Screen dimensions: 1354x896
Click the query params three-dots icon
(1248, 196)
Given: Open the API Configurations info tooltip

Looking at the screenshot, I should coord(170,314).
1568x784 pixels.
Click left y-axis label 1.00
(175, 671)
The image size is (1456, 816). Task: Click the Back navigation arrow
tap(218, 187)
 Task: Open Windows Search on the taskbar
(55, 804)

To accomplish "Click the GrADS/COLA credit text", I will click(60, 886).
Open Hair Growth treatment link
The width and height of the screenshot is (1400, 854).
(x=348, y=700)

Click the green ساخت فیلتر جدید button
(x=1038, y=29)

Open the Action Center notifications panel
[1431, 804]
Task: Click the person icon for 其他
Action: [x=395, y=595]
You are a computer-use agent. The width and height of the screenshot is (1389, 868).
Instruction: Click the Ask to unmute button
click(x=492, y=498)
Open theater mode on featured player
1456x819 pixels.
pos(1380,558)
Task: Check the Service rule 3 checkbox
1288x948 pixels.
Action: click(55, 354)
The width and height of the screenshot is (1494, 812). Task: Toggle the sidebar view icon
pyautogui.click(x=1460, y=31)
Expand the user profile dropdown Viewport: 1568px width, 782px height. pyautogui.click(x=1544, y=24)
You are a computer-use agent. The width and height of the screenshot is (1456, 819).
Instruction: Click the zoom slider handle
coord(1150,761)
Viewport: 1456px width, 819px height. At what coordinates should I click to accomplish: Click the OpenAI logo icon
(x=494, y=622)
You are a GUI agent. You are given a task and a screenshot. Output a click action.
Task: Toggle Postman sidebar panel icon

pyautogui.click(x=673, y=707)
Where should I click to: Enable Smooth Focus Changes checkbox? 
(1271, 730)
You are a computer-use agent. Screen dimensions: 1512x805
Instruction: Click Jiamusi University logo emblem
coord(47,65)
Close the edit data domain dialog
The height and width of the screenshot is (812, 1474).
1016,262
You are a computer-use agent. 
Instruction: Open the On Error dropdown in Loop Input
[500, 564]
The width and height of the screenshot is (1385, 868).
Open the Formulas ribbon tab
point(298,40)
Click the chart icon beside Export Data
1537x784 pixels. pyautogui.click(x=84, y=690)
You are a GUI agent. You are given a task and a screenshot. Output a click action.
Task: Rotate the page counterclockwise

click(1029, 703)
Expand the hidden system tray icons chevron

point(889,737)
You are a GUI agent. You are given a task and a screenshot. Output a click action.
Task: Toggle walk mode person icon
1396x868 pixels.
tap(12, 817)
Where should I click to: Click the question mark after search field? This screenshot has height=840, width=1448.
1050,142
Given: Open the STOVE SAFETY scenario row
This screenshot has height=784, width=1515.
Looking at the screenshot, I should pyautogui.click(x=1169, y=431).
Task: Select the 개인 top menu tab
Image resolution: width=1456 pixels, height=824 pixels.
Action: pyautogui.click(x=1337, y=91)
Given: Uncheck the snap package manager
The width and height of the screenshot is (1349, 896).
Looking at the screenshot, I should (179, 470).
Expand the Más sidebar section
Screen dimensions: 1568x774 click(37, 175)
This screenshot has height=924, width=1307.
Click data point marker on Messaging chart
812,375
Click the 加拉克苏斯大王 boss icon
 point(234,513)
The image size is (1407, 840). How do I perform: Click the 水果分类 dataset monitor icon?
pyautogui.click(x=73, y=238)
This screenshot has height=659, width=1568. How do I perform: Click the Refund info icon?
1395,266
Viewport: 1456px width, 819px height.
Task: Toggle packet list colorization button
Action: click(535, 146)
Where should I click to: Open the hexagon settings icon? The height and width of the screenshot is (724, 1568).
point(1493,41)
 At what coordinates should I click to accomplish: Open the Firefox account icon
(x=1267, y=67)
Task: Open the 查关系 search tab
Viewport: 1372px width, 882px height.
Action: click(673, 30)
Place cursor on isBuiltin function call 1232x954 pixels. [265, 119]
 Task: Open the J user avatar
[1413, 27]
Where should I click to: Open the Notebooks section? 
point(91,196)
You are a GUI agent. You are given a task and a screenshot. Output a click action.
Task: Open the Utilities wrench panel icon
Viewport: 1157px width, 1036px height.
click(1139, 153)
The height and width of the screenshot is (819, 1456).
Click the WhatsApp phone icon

——————

→ **Work order**:
Each line from the one holding "1396x868 pixels." down to the end of the records above is to be repeated exactly; no other line belongs in the reply.

→ **Response box**:
1396x868 pixels.
tap(12, 817)
Where should I click to: Click the question mark after search field? This screenshot has height=840, width=1448.
1050,142
Given: Open the STOVE SAFETY scenario row
This screenshot has height=784, width=1515.
Looking at the screenshot, I should pyautogui.click(x=1169, y=431).
Task: Select the 개인 top menu tab
Image resolution: width=1456 pixels, height=824 pixels.
Action: pyautogui.click(x=1337, y=91)
Given: Uncheck the snap package manager
The width and height of the screenshot is (1349, 896).
Looking at the screenshot, I should (179, 470).
Expand the Más sidebar section
Screen dimensions: 1568x774 click(37, 175)
This screenshot has height=924, width=1307.
Click data point marker on Messaging chart
812,375
Click the 加拉克苏斯大王 boss icon
 point(234,513)
The image size is (1407, 840). How do I perform: Click the 水果分类 dataset monitor icon?
pyautogui.click(x=73, y=238)
This screenshot has height=659, width=1568. How do I perform: Click the Refund info icon?
1395,266
Viewport: 1456px width, 819px height.
Task: Toggle packet list colorization button
Action: click(535, 146)
Where should I click to: Open the hexagon settings icon? The height and width of the screenshot is (724, 1568).
point(1493,41)
 At what coordinates should I click to accomplish: Open the Firefox account icon
(x=1267, y=67)
Task: Open the 查关系 search tab
Viewport: 1372px width, 882px height.
Action: click(673, 30)
Place cursor on isBuiltin function call 1232x954 pixels. [265, 119]
 Task: Open the J user avatar
[1413, 27]
Where should I click to: Open the Notebooks section? 
point(91,196)
You are a GUI agent. You are given a task and a screenshot. Output a click action.
Task: Open the Utilities wrench panel icon
Viewport: 1157px width, 1036px height.
click(1139, 153)
The height and width of the screenshot is (819, 1456).
Click the WhatsApp phone icon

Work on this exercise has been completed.